[Numpy-discussion] Questions about the array interface.

Sat Apr 9 09:36:05 EDT 2005

--- konrad.hinsen at laposte.net wrote:
> 
> This discussion has been coming up regularly for a few years. Until now  
> the concensus has always been that Python should make no assumptions  
> that go beyond what a C compiler can promise. Which means no  
> assumptions about floating-point representation.
> 
> Of course the computing world is changing, and IEEE format may well be  
> ubiquitous by now. Vaxes must be in the museum by now. But how about  
> mainframes?

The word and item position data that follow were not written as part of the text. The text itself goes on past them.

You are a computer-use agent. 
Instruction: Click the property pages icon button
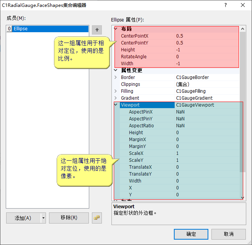[97, 218]
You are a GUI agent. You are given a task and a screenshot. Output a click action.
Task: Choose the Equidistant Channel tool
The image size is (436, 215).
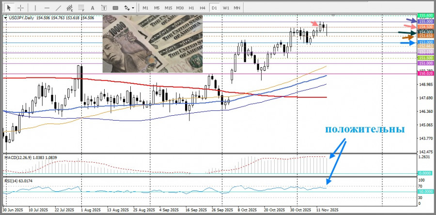pos(70,8)
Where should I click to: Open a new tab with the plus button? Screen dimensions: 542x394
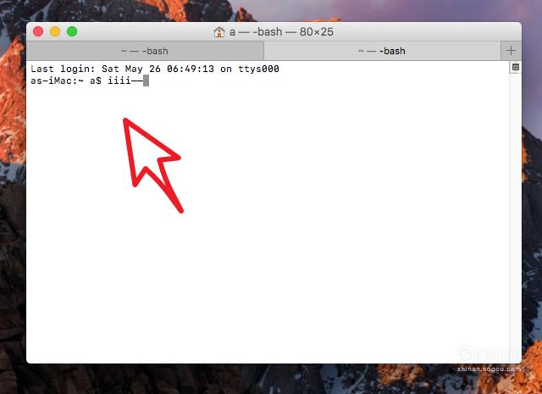[x=511, y=51]
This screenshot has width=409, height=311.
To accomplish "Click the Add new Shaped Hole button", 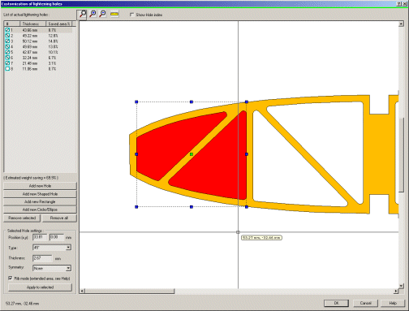I will tap(40, 194).
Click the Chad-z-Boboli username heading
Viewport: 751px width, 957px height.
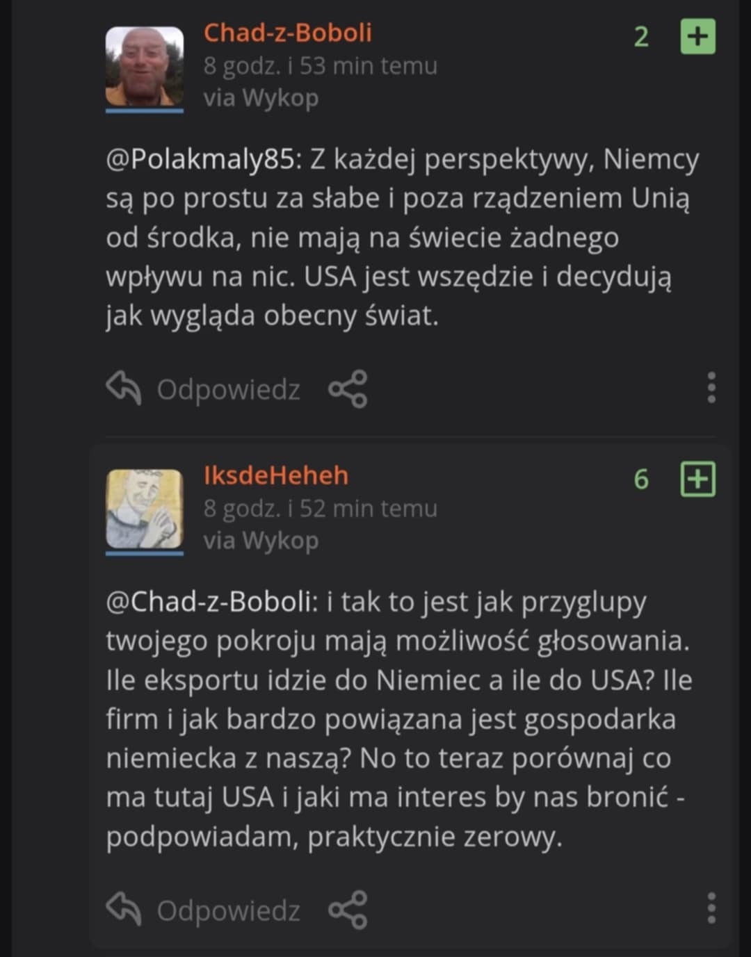(287, 33)
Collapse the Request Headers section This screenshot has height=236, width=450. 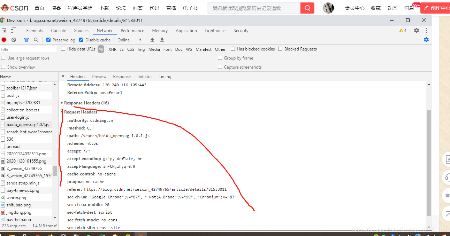click(62, 112)
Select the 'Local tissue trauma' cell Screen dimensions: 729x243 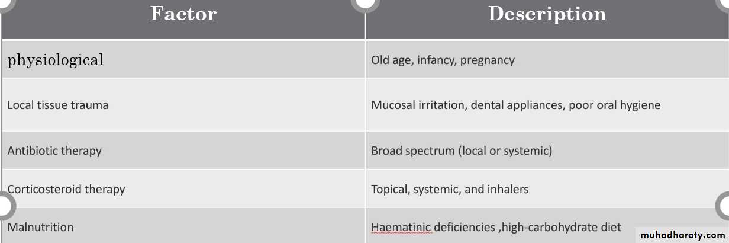point(58,105)
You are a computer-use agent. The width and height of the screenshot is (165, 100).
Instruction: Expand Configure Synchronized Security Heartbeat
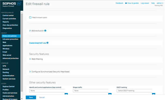pos(50,72)
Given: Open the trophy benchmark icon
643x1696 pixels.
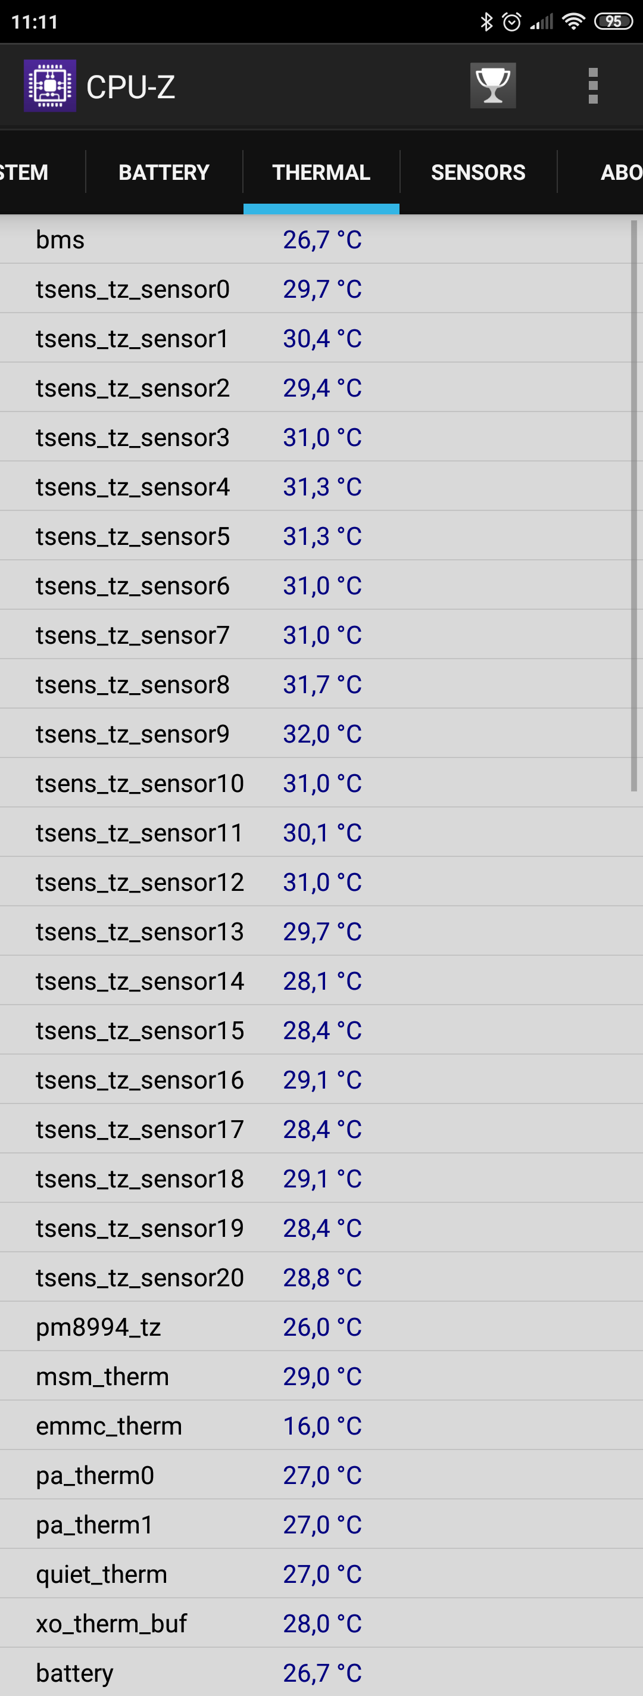Looking at the screenshot, I should click(492, 86).
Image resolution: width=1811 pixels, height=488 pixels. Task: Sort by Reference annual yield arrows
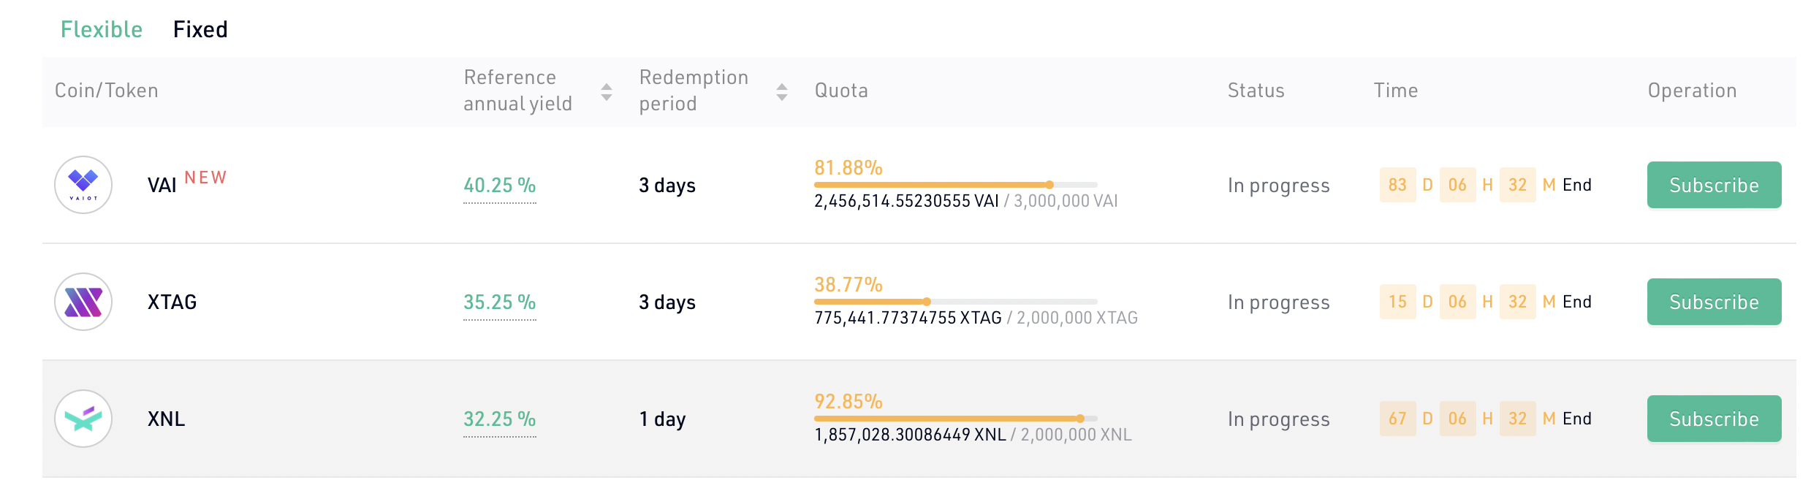pos(606,91)
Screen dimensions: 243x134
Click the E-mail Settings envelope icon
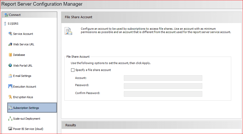(x=10, y=76)
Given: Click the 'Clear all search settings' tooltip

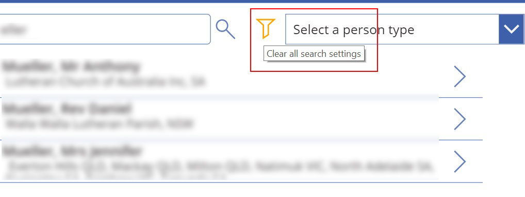Looking at the screenshot, I should coord(314,54).
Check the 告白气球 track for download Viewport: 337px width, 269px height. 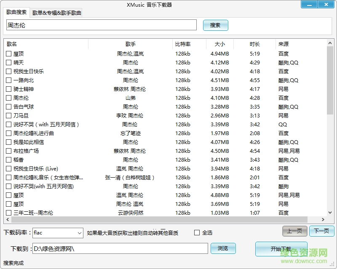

IBM mainframes didn't use IEEE when I used them (last time  
> 15 years ago), and they are still around, possibly compatible to their  
> ancestors.
> 

I've been following this mailing list for a few years now, but I skip a lot
of threads.  I almost certainly skipped this topic in the past since it
wasn't relevant to me.  I'm only interested in it now since it's relevant
to this data interchange business, so I'm sorry if this is a rehash...

Trying to stay portable is a good goal, and I can understand why Python
proper would try to adhere to the restrictions it does.  Despite the claim,
Python makes plenty of assumptions that a standards conformant C compiler
could break.  If numpy doesn't make some assumptions about floating point
representation, it's going to kill the possibity of passing data across
machines, and that's pretty unacceptable.

I'm not comfortable saying "ubiquitous" since I don't know what the
mainframe or super computing community is making use of, and I don't know
what sort of little machines Python is running on.  The closest thing to a
mainframe that I've ever used was a Convex, and I never knew what it's
floating point representation was.  However, I know that x86, PPC, AMD-64,
IA64, Alpha, Sparc, and whatever HPUX and SGIs are running on all use
IEEE-754 format.  That's probably 99.999% of all machines capable of
running Python, and at least that percentage of users.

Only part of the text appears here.